Finding amplitude period and midline of a sine function

Key takeaway: This is a basic sinusoidal transformation problem. The coefficients in front of sine and inside the angle control the graph’s height, horizontal stretch, and vertical shift.

Key features of the sine model

For a function of the form

$r(x)=a\sin(bx)+d,$

the three main features are:

• Amplitude = $|a|$
• Period = $\frac{2\pi}{|b|}$
• Midline = $y=d$

Here,

$r(x)=2\sin\left(\frac{\pi}{4}x\right)+5.$

So $a=2$, $b=\frac{\pi}{4}$, and $d=5$.

Step-by-step calculation

The amplitude is

$|2|=2.$

This means the graph moves 2 units above and below its midline.

The period is

$\frac{2\pi}{\pi/4}=2\pi\cdot\frac{4}{\pi}=8.$

So one full cycle takes 8 units along the $x$-axis.

The midline is

$y=5.$

This tells you the graph is shifted upward by 5 units.
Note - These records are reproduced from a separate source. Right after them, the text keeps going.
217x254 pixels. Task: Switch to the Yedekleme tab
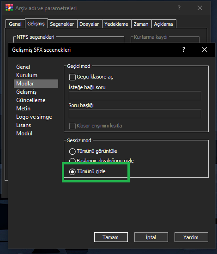coord(116,24)
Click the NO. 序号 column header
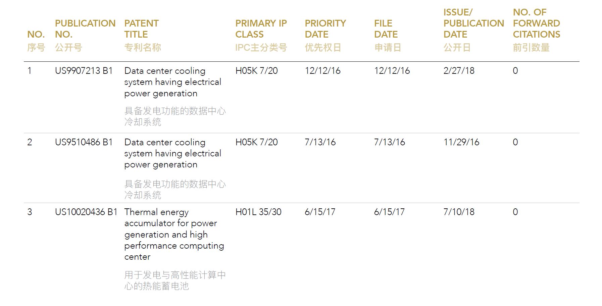This screenshot has height=306, width=602. coord(36,41)
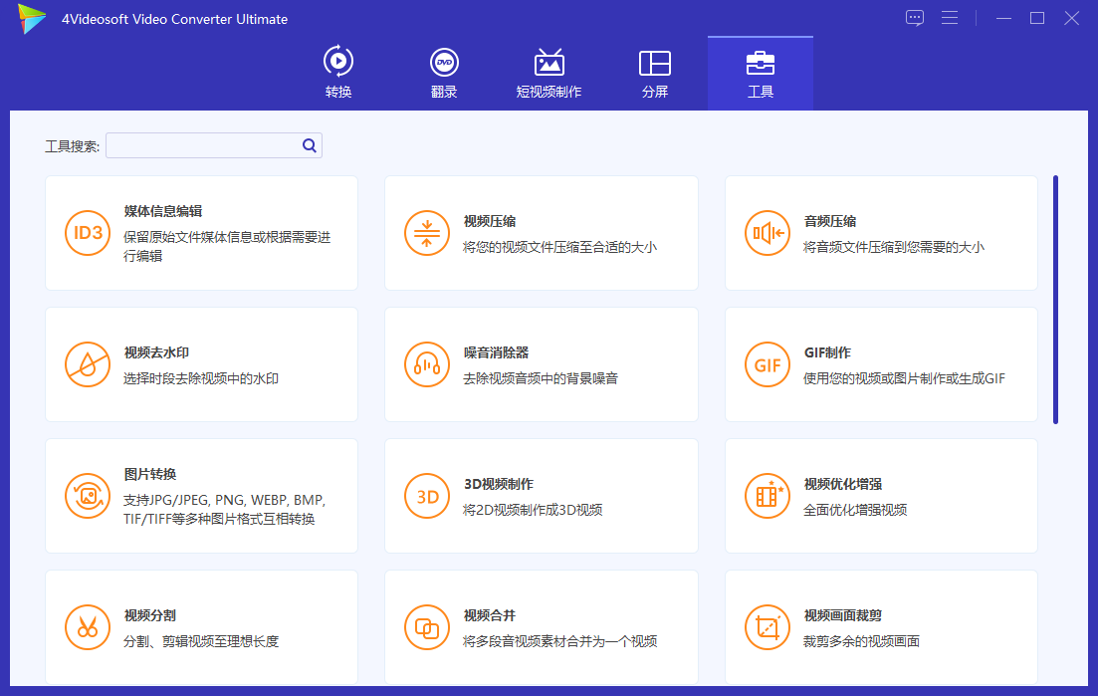Open the 视频分割 scissors icon
The image size is (1098, 696).
coord(88,627)
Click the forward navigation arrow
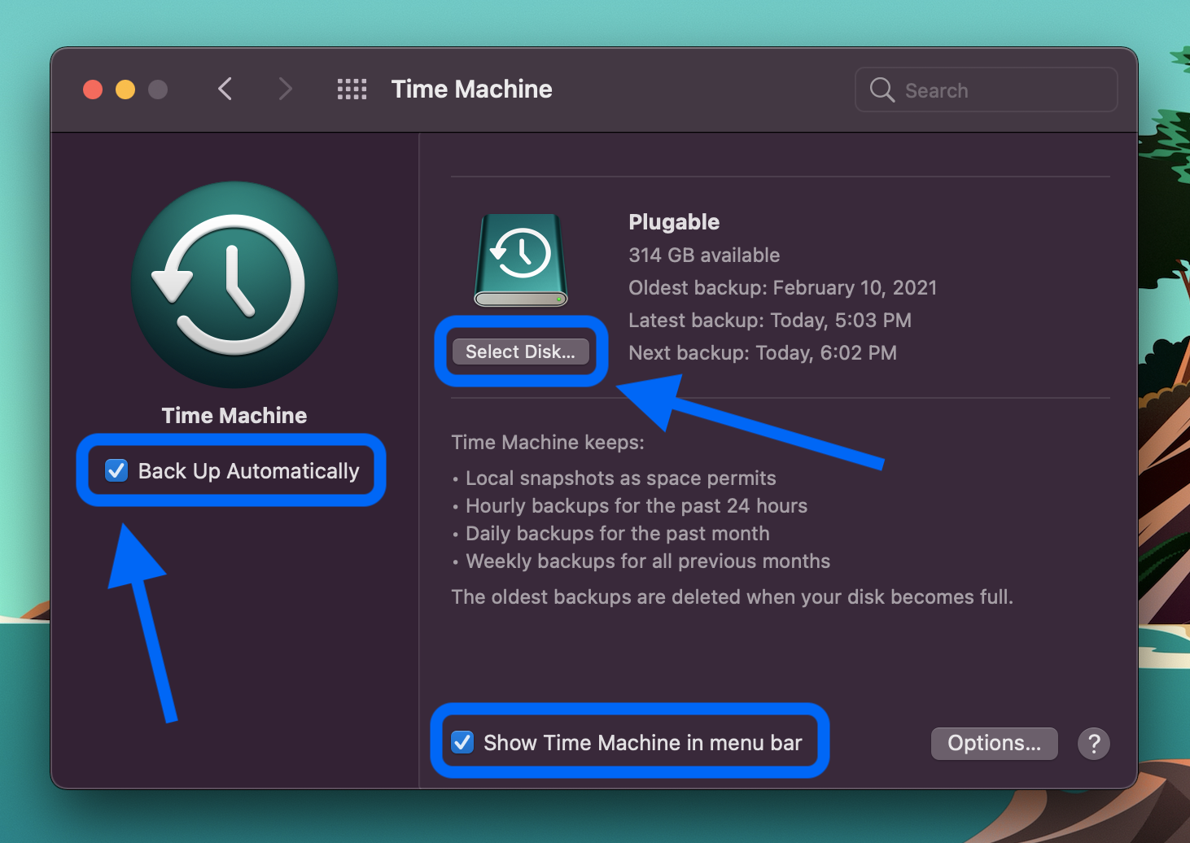 click(285, 89)
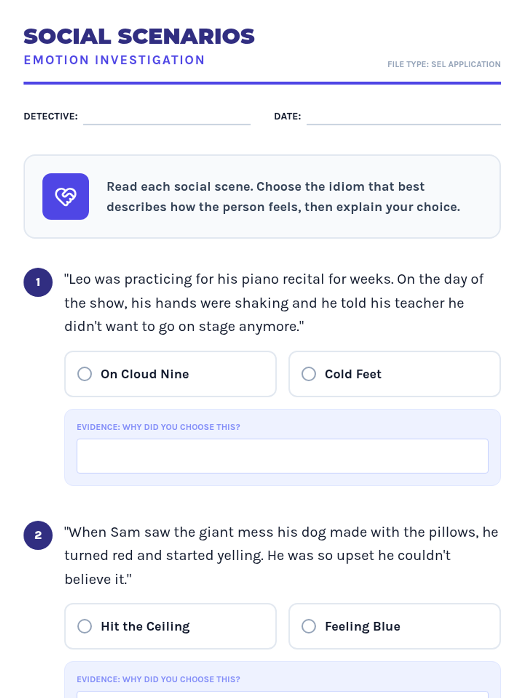This screenshot has height=698, width=524.
Task: Pick the Feeling Blue radio option
Action: coord(309,626)
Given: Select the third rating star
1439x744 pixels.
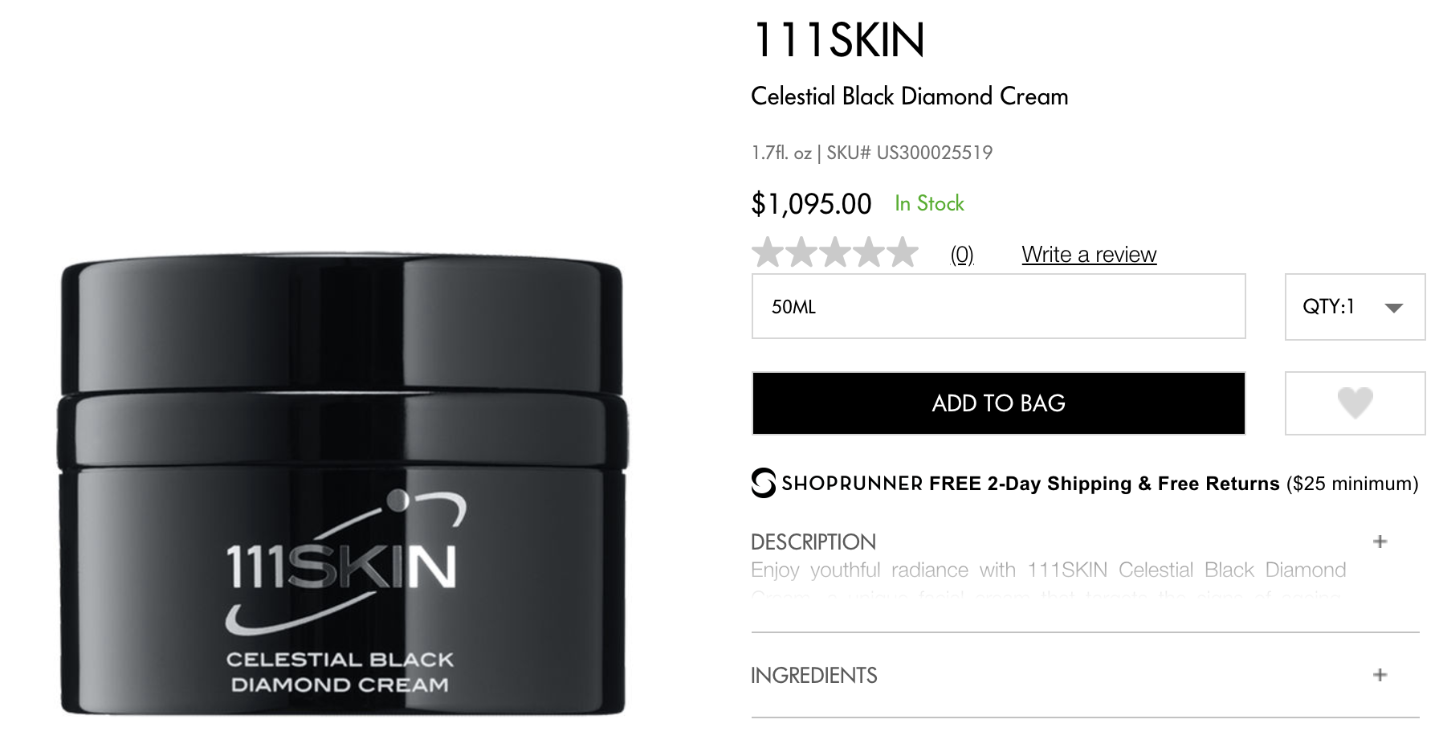Looking at the screenshot, I should click(835, 252).
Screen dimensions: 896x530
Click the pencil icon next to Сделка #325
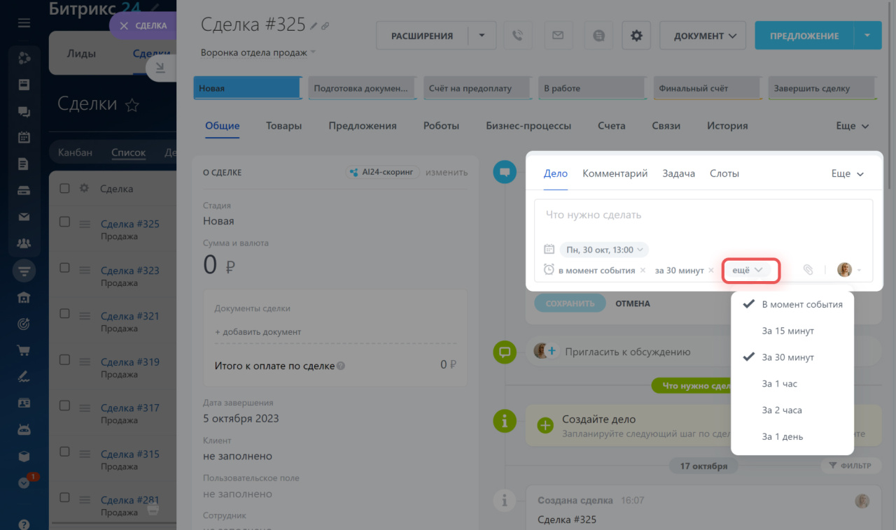point(314,26)

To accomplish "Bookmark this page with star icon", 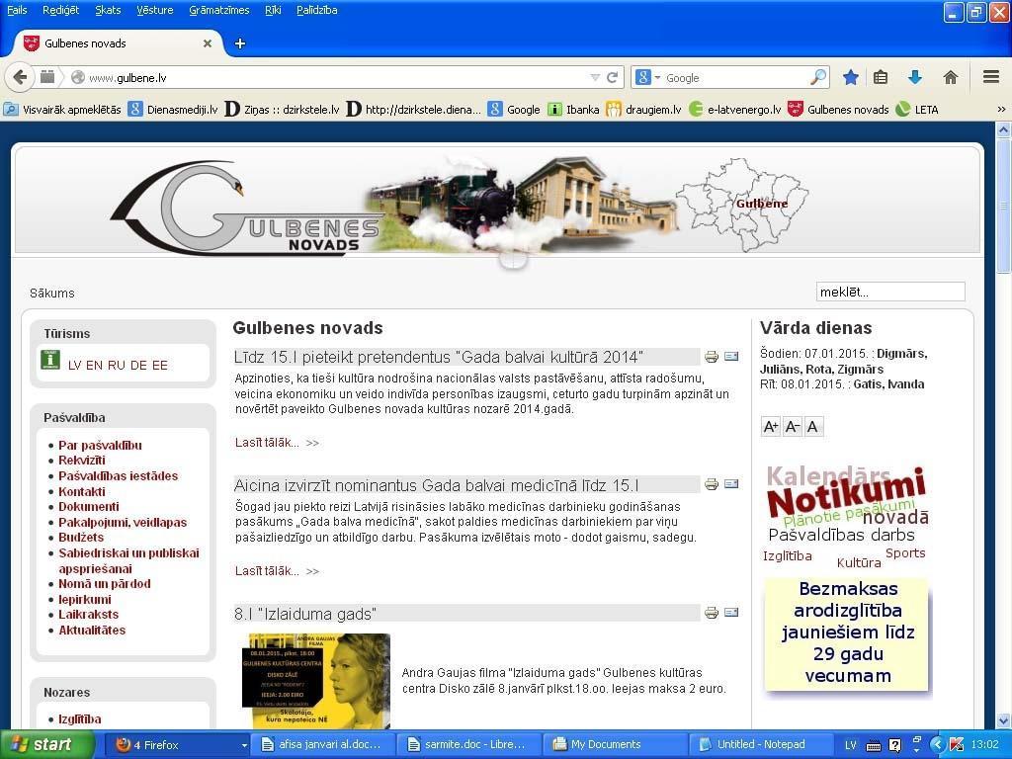I will pos(850,77).
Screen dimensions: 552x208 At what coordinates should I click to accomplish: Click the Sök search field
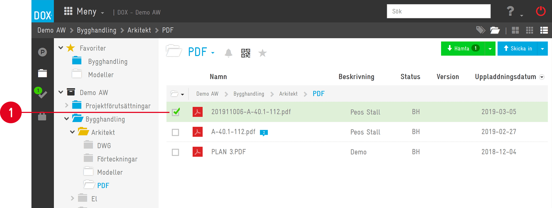pyautogui.click(x=438, y=11)
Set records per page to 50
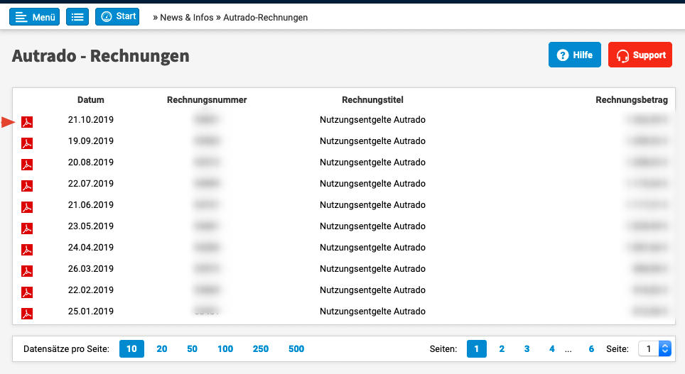Screen dimensions: 685x374 coord(192,348)
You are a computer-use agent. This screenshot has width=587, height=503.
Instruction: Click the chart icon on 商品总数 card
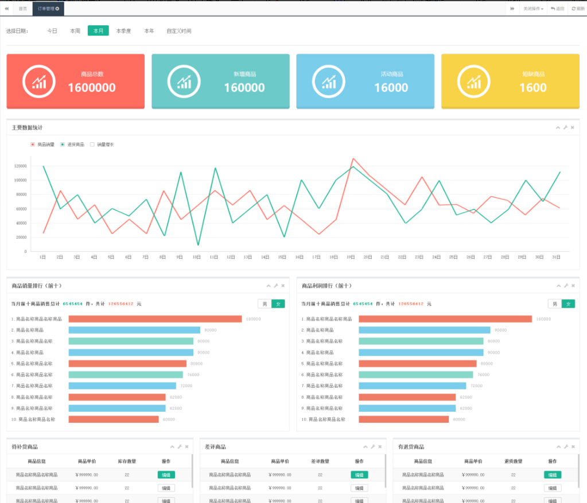(38, 82)
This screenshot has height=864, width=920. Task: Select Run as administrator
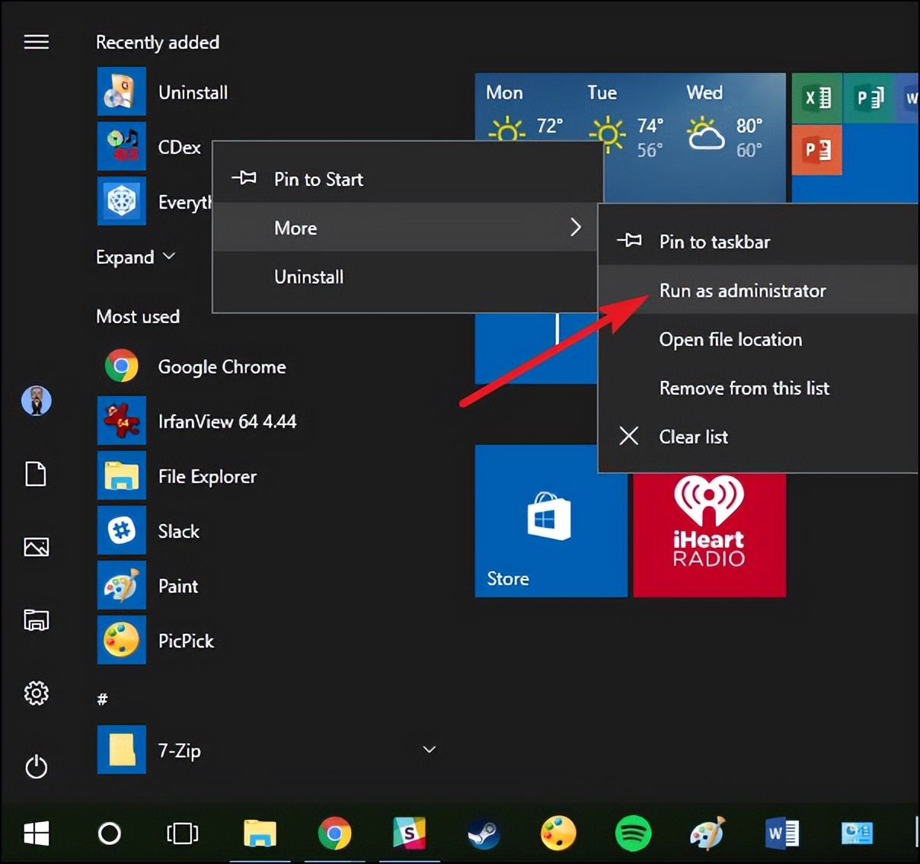click(x=743, y=290)
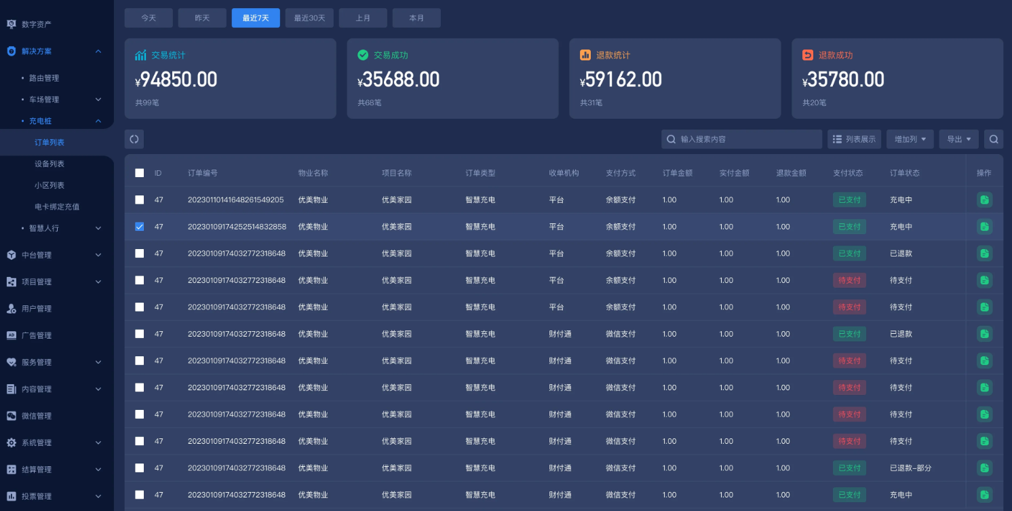Click the 输入搜索内容 search field
The image size is (1012, 511).
[746, 139]
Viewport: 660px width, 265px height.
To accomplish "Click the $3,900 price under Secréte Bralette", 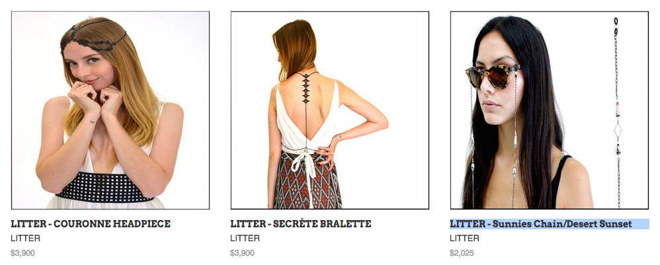I will pos(242,253).
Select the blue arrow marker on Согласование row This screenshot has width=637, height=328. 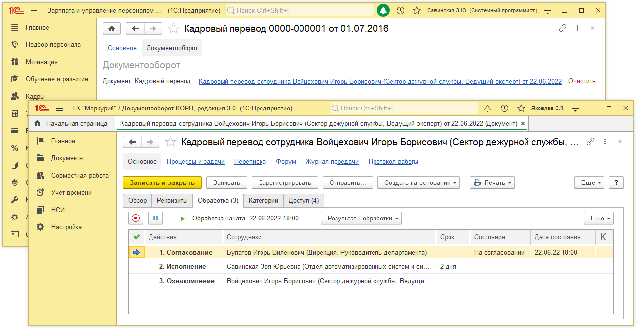click(137, 253)
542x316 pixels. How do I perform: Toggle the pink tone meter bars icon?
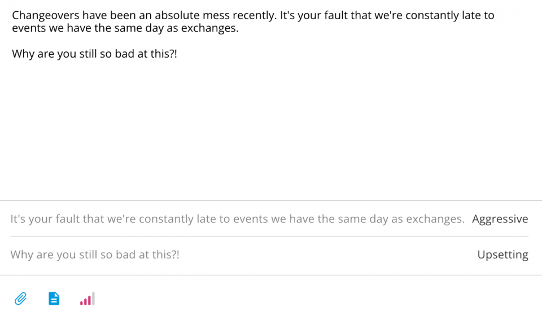click(x=87, y=299)
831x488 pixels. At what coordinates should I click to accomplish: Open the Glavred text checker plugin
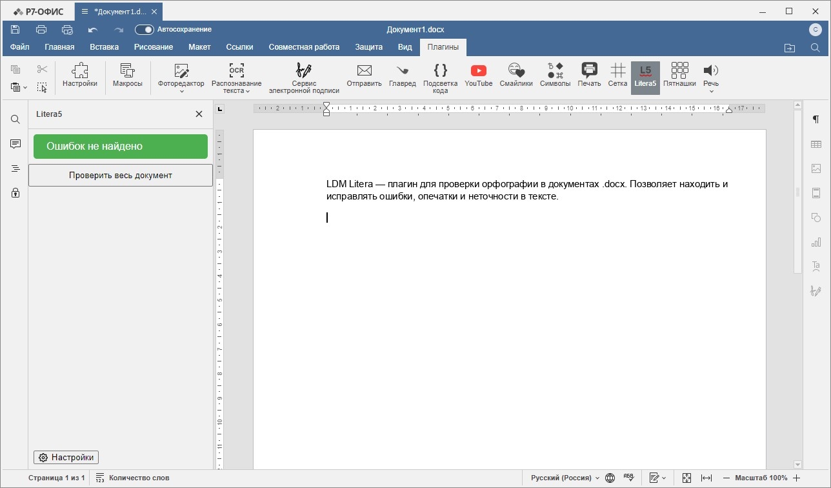402,76
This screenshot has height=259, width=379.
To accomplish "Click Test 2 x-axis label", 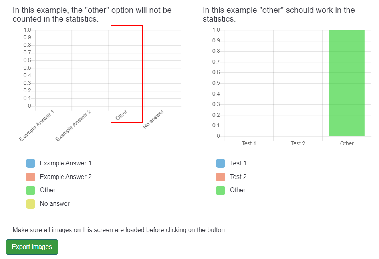I will coord(298,143).
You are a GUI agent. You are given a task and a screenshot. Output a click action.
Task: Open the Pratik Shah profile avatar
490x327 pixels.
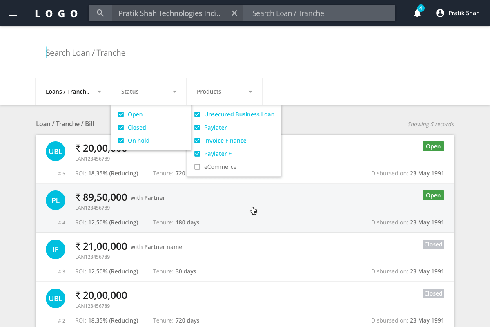point(440,13)
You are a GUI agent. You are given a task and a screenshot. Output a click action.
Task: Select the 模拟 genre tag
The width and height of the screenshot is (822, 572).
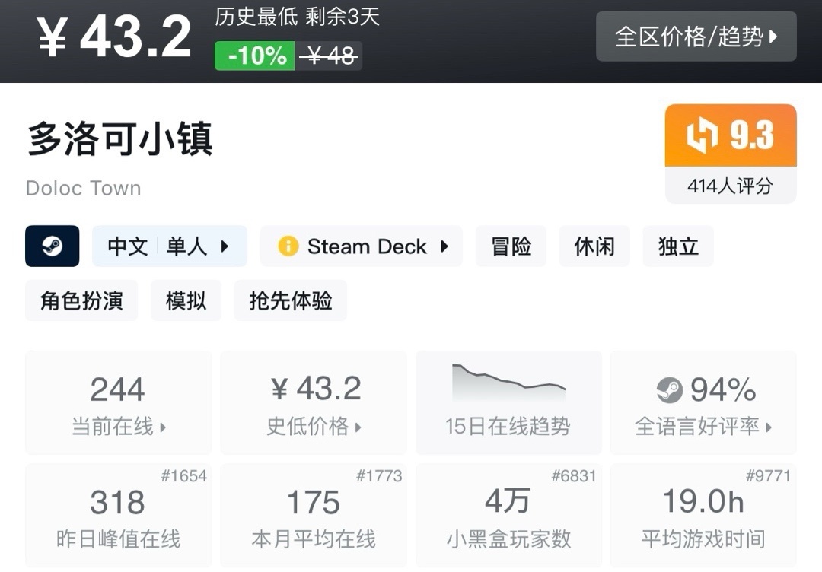pos(186,300)
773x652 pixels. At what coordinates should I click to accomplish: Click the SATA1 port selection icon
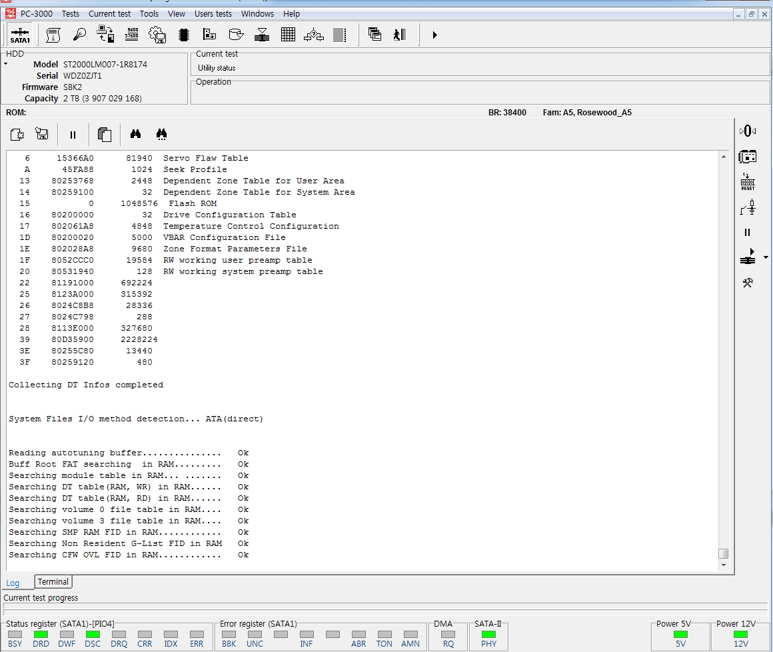point(20,35)

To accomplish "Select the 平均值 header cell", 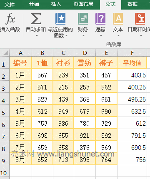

What these values mean on the graph

The amplitude controls vertical stretch, the period controls how quickly the wave repeats, and the midline sets the central horizontal line around which the sine curve oscillates.

A useful check is that the maximum value should be $5+2=7$, and the minimum value should be $5-2=3$. If those match the graph shape, your parameters are consistent.

For transformed sine functions, the fastest route is to identify the coefficient on sine, the coefficient of $x$ inside the function, and the constant shift. That gives the graph’s essential behavior without sketching every point.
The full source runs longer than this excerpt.